** DATASET EXCERPTS **
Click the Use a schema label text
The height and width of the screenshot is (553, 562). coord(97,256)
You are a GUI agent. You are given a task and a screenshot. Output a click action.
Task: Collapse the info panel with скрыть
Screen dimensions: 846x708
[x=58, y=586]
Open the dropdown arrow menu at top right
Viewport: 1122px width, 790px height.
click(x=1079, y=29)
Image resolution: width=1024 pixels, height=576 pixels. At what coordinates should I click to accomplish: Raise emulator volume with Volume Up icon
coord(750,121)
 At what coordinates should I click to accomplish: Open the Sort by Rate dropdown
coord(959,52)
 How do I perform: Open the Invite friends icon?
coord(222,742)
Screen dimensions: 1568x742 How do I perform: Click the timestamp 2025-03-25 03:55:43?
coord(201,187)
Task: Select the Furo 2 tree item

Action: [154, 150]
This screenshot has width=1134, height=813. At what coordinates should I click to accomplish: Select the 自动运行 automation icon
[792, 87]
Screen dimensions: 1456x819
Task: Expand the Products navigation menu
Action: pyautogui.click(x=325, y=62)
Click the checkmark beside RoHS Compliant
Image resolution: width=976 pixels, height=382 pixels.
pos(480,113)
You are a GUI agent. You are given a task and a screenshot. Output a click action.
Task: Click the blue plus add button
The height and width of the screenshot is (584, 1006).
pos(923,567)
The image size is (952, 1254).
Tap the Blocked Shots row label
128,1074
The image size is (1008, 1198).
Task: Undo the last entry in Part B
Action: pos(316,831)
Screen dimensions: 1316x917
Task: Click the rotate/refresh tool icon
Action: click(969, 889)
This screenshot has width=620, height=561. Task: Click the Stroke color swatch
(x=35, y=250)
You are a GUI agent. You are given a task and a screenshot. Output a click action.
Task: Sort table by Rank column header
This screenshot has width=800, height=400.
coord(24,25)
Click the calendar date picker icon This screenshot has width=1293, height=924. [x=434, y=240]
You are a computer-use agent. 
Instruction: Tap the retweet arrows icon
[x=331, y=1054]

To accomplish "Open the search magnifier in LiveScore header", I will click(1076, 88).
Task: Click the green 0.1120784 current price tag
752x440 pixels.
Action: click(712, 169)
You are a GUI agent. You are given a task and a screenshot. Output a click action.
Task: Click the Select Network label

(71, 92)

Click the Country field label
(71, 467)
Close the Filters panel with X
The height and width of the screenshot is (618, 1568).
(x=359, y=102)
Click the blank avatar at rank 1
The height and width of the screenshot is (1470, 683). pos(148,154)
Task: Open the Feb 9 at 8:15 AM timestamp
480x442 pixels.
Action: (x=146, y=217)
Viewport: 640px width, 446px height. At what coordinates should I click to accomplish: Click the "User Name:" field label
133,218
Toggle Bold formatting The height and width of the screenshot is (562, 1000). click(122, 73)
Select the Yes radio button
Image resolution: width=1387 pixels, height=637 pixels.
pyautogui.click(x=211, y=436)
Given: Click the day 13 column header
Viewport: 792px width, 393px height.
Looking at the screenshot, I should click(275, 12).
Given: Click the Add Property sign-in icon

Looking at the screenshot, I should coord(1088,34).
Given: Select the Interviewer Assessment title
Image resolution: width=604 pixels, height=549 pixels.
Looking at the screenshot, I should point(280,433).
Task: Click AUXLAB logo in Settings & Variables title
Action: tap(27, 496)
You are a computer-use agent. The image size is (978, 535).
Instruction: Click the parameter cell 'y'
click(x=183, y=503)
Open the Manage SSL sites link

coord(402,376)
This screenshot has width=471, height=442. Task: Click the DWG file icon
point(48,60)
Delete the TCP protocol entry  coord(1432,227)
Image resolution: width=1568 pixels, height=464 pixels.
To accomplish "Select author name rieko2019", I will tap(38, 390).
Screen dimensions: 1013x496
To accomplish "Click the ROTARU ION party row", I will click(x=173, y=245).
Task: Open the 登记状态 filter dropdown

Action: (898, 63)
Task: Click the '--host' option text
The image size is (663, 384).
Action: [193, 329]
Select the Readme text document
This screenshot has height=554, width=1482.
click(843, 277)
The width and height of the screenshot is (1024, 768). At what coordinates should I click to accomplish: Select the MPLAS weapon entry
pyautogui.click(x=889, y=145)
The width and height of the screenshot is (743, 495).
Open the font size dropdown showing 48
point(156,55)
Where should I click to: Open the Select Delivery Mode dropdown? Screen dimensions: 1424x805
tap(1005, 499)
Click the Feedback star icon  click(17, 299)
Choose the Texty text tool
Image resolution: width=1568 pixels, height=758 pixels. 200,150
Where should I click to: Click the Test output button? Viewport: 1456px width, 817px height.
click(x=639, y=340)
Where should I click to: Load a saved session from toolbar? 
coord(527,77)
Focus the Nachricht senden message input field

** YOUR TASK **
Find the word "column" in the listing above, then copy each line where it turns up.

** WRITTEN ANSWER **
Task: Sort table by Rank column header
Given: Click the day 13 column header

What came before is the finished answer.